----- SUPPLIED MATERIAL -----
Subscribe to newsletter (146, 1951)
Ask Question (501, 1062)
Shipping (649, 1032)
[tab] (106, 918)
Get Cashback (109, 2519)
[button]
-----
WHAT THE TASK ASKS: Reproduce every one of the records above verbatim, one line per record.

COMPLETE ANSWER:
Subscribe to newsletter (146, 1951)
Ask Question (501, 1062)
Shipping (649, 1032)
[tab] (106, 918)
Get Cashback (109, 2519)
[button]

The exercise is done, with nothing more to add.